A
lmost all websites we visit display a notification and consent button for their cookie policy. The publication of a cookie policy on websites and the request for user consent regarding cookie usage are driven by legal obligations. Before looking at the legal basis and cookie policy, let’s briefly summarize what a cookie is.
Cookie files are text files that store your search and usage habits, membership information, or advertising preferences on the websites you visit. Especially on membership-required websites and e-commerce websites, cookie files are frequently used. Cookie files do not provide server access to your computer. Storing the usage habits of visitors is made possible through cookie files, which provide users with a more functional website experience. In e-commerce websites, functionalities such as remembering the products you add to your shopping cart or your membership information are facilitated by cookie files.
In Turkey, The Personal Data Protection Law No. 6698 does not contain explicit regulations regarding cookie usage. However, the General Data Protection Regulation (GDPR), which is a series of data protection laws developed to protect European Union citizens, includes explicit regulations on cookie files. This regulation has established a much wider scope of protection compared to the Data Protection Directive 95/46/EC previously applied in the European Union. It has imposed stricter rules on personal data processing, and significantly higher fines have been set for violations.
In addition to websites serving the European Union, considering that every website has the possibility to reach European Union citizens and the compliance process with European Union laws in our country, it should be noted that publishing a cookie policy and obtaining consent from visitors is also a requirement in our country. Although there are no explicit regulations, indirectly, the Personal Data Protection Law No. 6698 makes obtaining explicit consent from data subjects mandatory in every application that accesses personal data.

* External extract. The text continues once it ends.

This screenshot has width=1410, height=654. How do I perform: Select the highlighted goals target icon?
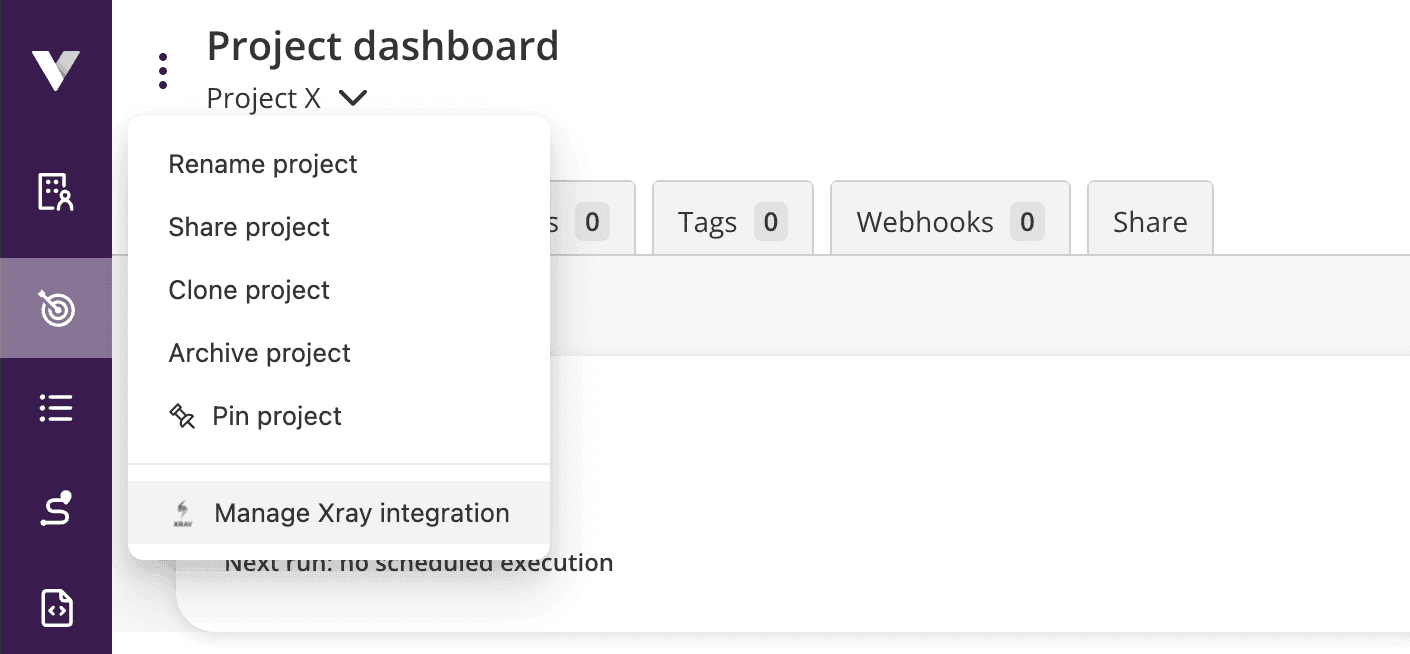[56, 308]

According to the General Data Protection Regulation (GDPR), on websites where cookies are used, the cookie policy must be shared with visitors, and explicit consent regarding cookie usage must be obtained from visitors. The cookie policy should contain clear information about the types of cookies used on the website, the duration for which user data is stored, the purposes for which data is tracked, whether data is shared, and how users can refuse or delete cookie files. Failure to provide this information and obtain consent for cookie files from users will result in legal responsibility for the content and location providers of websites.